Bramkarz wyleciał z boiska za... oddanie moczu
Zapewne zapaść się pod ziemię chciał bramkarz zespołu jednej z niższych angielskich lig, Salford City. Młody zawodnik otrzymał w samej końcówce meczu czerwoną kartkę, a powodem było oddanie moczu podczas meczu.
Max Crocombe chyba zapomniał skorzystać z toalety w przerwie spotkania, gdyż 24-latek nie wytrzymał i w samej końcówce meczu oddał mocz na boku boiska. Sytuacja miała miejsce w starciu Salford - Bradford. Niestety dla Nowozelandczyka zdarzenie zauważył arbiter i ukarał bramkarza czerwoną kartką. Przez chwilę nie wiadomo było dlaczego sędzia podjął taką decyzję, ale po chwili wszystko się wyjaśniło.
87' - We can confirm that Crocombe has been sent off for urinating during the game. We are not joking. #greenarmy (1-2)
— Bradford Park Avenue (@BPAFCOfficial) 28 października 2017
- Możemy potwierdzić, Crocombe został wyrzucony z boiska za oddanie moczu podczas gry. Nie żartujemy - napisało na swoim Twitterze Bradford w relacji z meczu.

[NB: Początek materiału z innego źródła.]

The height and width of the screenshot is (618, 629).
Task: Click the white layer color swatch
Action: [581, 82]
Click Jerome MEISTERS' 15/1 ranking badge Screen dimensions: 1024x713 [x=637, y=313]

Zawodnik został zawieszony na trzy mecze. Po całym zdarzeniu przeprosił za swoje zachowanie. - Chciałbym wszystkich przeprosić za dzisiejszy incydent. Byłem w bardzo niekomfortowej sytuacji i zaliczyłem wpadkę, która zepsuła święto związane z naszą wygraną. Nie miałem zamiaru nikogo obrażać, przepraszam też oba kluby i kibiców. To już się nie powtórzy - napisał 23-latek.